TOYOTA will switch to hybrid power for its next-generation 86 sports car and upcoming high-performance Supra revival.
The Japanese carmaker is already well advanced in the development of batteries and electric motors for its soon-to-expand sports car range.
Insiders tell Wheels the company is confident it can deliver performance gains and meet stricter emissions standards being phased in across the US and Europe by the end of the decade.
First out of the blocks will be the new Supra, due in 2018. Previewed as the FT-1 Concept at the 2014 Detroit motor show, and later presented in striking grey (pictured below) at Monterey in August the same year, the Supra production car will feature V6 power as well as an optional hybrid drivetrain.
Combined outputs of more than 300kW is anticipated – and needed if the Supra is to meet Toyota product guru Tetsuya Tada’s goal of challenging the Porsche 911.
Wheels’ spies tell us the Supra hybrid system will feature plug-in capability, with up to 50km of driving on electric power alone.
Hybrid sports cars are nothing new: the BMW i8 has shown how far modern plug-in tech can be pushed, while Porsche’s 918 took hybrid performance to the extreme.
But the only affordable hybrid sports car – Honda’s CR-Z – failed to sell, something no doubt weighing on the minds of Japanese engineers keen to ensure the 86’s lightweight, fun-to-drive and affordable philosophy isn’t lost.
Helping the hybrid charge, so to speak, is Toyota’s commitment to deliver a hybrid version of every model in its line-up by 2029.
The advance of battery and charging technology is also making electrified drivetrains more appealing – both to bean-counters and engineers.

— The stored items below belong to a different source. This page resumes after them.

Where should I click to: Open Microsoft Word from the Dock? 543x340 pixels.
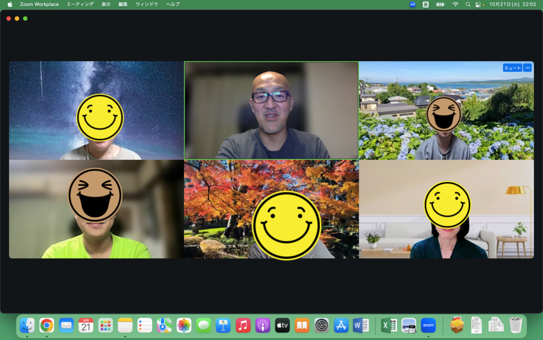pyautogui.click(x=361, y=325)
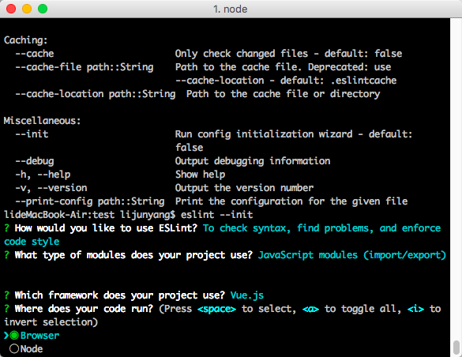
Task: Click the green question mark before 'How would'
Action: (7, 228)
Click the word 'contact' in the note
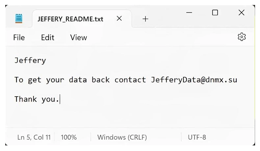 130,80
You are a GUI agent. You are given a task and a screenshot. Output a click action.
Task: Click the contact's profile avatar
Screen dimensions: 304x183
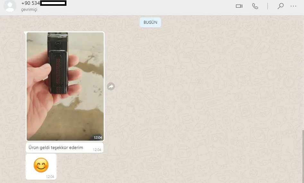click(x=10, y=6)
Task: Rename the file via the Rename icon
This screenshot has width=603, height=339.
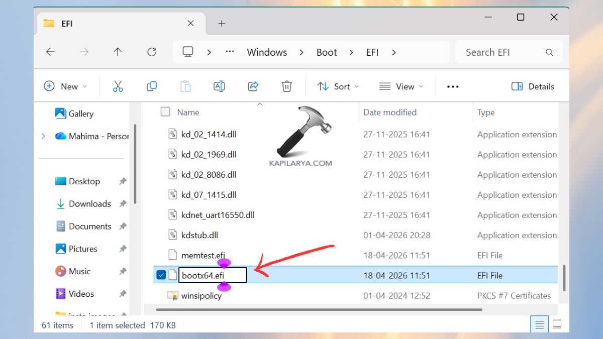Action: tap(219, 86)
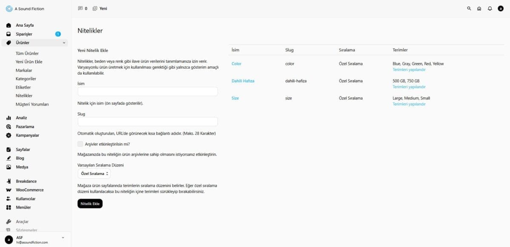Collapse the Ürünler menu chevron

tap(64, 43)
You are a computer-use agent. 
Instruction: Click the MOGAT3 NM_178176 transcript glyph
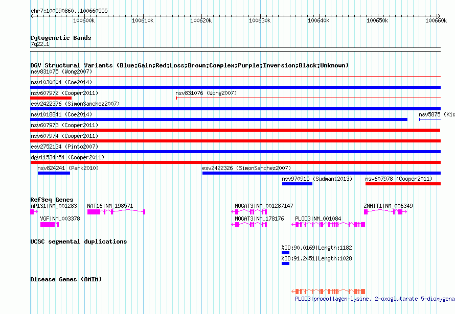(251, 224)
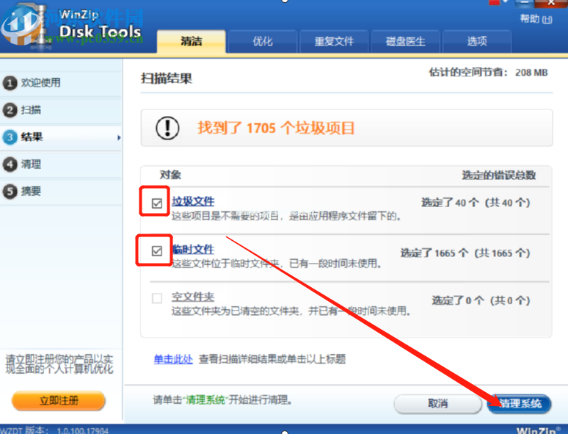Uncheck the 临时文件 checkbox
This screenshot has width=568, height=434.
coord(156,251)
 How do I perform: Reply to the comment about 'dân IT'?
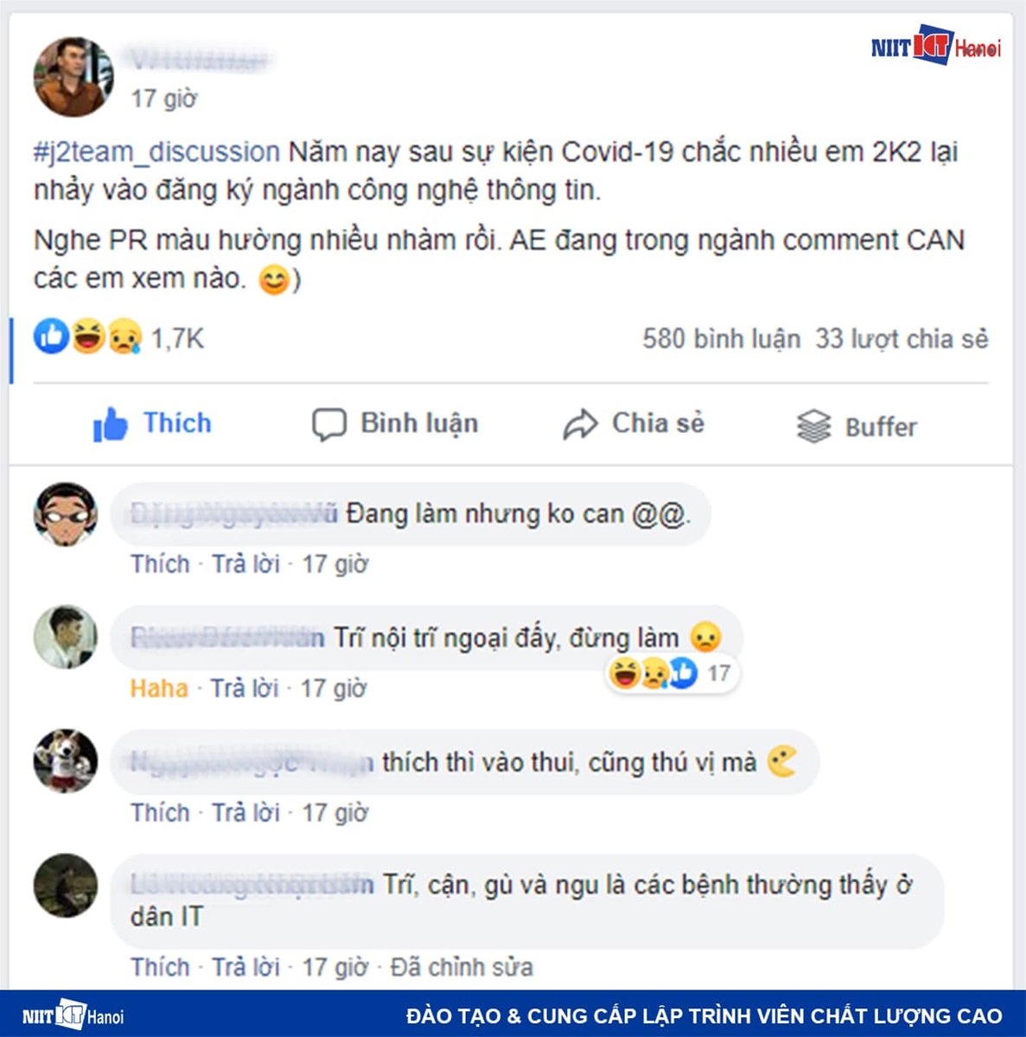point(245,966)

Carmakers are finding that hybrid-petrol powertrains are a financially viable way to reach new emissions regulations, including the 95g/km CO2 target for passenger cars in Europe – an average of 3.8L/100km.
Toyota is already well advanced on fuel-saving hybrids – the Prius and its brethren lead the way, while the Camry Hybrid and upcoming Corolla Hybrid back it up.
But a high-performance hybrid is new to a brand often accused of delivering dull transport.
Toyota 86 program manager Tetsuya Tada told Wheels hybrid testing is well advanced, but hinted that any petrol-electric tech would need to be very different to what’s currently seen in Toyota hybrids.
Company boss Akio Toyoda – a keen backer of the 86 and more exciting Toyotas generally – will no doubt keep a keen eye on the project to ensure it lives up to the “waku doki” thinking he is instilling on new models. (Waku doki translates as the anticipation of an adrenaline rush.)
Tada is also keen to ensure the 86 doesn’t meet the same fate as the Celica and MR2.
Tada wouldn’t be drawn on the likely arrival of the next 86, but did point to the example of sports cars such as the Mazda MX-5 enduring with longer model cycles.
That means an all-new 86 might not appear before 2020, some eight years after the original.
“We have lots of ideas, but have just begun to think about the next 86,” he said. “We haven’t yet decided the details ... what kind of engine we will use, or the body styling.”
That said, the well-received styling of the original – considered the best-looking Toyota since the 2000GT – will mean little more than an evolutionary approach for the second-generation 86.
Tada says he is constantly asked by owners “not to change the 86 at all”. An equal number call for performance to be more “vivid”.
“It is easy to put on a turbo, but many 86 fans would not be so pleased. People are very passionate. We want to surprise them.”
A hybrid would certainly do that, especially to younger buyers typically more interested in connectivity and technology over cubic capacity and turbos.